- _WHAT THE TASK ASKS_
Transcribe, word for word and with nothing extra, the line containing "Given: Open save options arrow beside Update" and each line that comes after it in the entries.
═══ RECORDED DATA ═══
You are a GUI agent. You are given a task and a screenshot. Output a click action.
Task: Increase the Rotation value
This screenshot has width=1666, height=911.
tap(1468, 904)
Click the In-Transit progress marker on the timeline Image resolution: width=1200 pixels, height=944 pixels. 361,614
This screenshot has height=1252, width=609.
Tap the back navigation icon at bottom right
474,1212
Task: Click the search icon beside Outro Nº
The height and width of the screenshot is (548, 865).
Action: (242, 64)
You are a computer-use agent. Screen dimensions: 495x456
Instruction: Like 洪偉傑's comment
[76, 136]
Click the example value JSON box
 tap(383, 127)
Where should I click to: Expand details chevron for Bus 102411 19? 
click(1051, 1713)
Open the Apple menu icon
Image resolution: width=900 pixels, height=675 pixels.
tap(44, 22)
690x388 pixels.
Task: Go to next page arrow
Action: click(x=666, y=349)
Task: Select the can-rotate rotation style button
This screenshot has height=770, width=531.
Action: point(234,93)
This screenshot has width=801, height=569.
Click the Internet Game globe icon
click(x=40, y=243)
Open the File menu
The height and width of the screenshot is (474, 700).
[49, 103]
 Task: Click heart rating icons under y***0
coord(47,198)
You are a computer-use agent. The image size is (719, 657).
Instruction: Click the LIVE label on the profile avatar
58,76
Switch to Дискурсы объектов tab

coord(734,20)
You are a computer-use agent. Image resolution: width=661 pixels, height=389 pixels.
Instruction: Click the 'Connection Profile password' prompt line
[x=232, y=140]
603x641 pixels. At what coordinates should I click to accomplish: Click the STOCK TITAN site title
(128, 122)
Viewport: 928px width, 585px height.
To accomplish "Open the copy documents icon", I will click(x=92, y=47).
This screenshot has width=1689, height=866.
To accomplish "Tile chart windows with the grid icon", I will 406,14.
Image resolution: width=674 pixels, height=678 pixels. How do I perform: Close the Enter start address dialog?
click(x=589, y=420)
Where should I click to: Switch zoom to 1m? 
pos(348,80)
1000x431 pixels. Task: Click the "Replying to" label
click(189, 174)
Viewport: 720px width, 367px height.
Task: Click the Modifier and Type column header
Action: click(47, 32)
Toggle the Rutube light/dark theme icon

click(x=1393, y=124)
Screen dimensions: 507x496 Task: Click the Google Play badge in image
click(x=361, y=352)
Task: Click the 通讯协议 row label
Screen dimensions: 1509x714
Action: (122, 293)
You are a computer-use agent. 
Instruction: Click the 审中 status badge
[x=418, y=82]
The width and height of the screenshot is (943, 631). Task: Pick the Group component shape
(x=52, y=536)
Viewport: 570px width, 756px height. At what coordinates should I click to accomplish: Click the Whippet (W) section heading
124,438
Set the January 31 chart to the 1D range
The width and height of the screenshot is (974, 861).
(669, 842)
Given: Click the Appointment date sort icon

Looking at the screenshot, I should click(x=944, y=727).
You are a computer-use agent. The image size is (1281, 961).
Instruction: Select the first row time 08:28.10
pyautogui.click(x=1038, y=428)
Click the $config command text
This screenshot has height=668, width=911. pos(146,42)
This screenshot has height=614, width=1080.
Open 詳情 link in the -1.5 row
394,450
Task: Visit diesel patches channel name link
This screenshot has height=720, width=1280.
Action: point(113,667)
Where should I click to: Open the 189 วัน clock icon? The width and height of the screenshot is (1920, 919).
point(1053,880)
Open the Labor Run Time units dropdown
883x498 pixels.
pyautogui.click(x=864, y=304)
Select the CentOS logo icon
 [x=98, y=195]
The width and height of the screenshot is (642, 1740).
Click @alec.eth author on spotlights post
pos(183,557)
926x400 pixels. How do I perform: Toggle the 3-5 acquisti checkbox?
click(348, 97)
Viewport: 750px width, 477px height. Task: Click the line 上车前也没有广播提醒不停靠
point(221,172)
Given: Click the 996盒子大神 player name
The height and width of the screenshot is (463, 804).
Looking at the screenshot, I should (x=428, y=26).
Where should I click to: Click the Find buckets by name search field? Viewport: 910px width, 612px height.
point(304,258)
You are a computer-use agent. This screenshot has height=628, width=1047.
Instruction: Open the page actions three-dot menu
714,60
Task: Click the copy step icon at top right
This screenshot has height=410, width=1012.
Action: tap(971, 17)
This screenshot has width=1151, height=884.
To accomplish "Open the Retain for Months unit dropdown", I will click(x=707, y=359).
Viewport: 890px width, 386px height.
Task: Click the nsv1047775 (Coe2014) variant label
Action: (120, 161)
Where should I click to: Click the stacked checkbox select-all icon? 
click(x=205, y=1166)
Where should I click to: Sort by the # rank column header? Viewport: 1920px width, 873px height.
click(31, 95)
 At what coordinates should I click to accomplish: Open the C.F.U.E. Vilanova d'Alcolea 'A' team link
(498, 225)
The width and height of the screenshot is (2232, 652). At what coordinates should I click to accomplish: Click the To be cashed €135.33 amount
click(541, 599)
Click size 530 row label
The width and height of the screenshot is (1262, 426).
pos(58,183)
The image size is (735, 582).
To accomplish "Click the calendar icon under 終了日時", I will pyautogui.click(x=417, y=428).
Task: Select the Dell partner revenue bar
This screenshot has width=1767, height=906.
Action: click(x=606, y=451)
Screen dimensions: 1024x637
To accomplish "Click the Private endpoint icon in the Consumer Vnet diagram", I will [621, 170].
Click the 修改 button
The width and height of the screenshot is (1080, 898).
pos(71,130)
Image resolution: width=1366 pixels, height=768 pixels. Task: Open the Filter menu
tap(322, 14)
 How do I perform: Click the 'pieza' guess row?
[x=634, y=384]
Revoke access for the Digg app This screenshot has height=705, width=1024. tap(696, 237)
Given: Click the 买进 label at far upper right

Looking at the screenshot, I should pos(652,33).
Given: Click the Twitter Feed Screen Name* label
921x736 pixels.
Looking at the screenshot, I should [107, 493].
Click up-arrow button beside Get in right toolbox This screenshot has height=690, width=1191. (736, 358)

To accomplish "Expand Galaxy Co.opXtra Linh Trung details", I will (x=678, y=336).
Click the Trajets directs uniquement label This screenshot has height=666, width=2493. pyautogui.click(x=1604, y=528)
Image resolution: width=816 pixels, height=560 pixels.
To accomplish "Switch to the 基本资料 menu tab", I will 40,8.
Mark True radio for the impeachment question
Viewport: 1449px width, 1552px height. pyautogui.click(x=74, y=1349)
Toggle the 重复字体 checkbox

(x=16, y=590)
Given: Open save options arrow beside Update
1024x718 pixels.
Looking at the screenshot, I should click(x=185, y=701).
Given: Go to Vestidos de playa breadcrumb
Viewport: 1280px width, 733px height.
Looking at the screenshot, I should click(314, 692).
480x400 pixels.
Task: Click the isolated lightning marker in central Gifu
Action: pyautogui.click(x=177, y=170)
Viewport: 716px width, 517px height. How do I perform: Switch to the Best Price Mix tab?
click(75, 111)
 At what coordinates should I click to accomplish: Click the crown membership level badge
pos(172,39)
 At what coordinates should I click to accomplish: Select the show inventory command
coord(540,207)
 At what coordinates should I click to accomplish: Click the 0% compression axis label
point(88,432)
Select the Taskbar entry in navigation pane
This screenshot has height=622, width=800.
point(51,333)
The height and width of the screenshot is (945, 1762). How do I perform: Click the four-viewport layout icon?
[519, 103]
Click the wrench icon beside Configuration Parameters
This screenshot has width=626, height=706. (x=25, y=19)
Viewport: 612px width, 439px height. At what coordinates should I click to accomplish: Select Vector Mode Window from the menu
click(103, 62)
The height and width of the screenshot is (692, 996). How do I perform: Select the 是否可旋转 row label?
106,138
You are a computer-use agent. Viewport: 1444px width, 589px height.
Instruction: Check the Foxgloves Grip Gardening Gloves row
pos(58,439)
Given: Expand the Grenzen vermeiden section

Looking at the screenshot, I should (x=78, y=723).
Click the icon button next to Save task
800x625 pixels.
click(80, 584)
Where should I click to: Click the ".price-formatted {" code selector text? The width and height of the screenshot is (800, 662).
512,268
═══
- _RESPONSE TO THIS EXERCISE_
Given: Open save options arrow beside Update
1024x718 pixels.
Looking at the screenshot, I should click(x=185, y=701).
Given: Go to Vestidos de playa breadcrumb
Viewport: 1280px width, 733px height.
Looking at the screenshot, I should click(314, 692).
480x400 pixels.
Task: Click the isolated lightning marker in central Gifu
Action: pyautogui.click(x=177, y=170)
Viewport: 716px width, 517px height. How do I perform: Switch to the Best Price Mix tab?
click(75, 111)
 At what coordinates should I click to accomplish: Click the crown membership level badge
pos(172,39)
 At what coordinates should I click to accomplish: Select the show inventory command
coord(540,207)
 At what coordinates should I click to accomplish: Click the 0% compression axis label
point(88,432)
Select the Taskbar entry in navigation pane
This screenshot has height=622, width=800.
point(51,333)
The height and width of the screenshot is (945, 1762). How do I perform: Click the four-viewport layout icon?
[519, 103]
Click the wrench icon beside Configuration Parameters
This screenshot has width=626, height=706. (x=25, y=19)
Viewport: 612px width, 439px height. At what coordinates should I click to accomplish: Select Vector Mode Window from the menu
click(103, 62)
The height and width of the screenshot is (692, 996). How do I perform: Select the 是否可旋转 row label?
106,138
You are a computer-use agent. Viewport: 1444px width, 589px height.
Instruction: Check the Foxgloves Grip Gardening Gloves row
pos(58,439)
Given: Expand the Grenzen vermeiden section

Looking at the screenshot, I should (x=78, y=723).
Click the icon button next to Save task
800x625 pixels.
click(80, 584)
Where should I click to: Click the ".price-formatted {" code selector text? The width and height of the screenshot is (800, 662).
512,268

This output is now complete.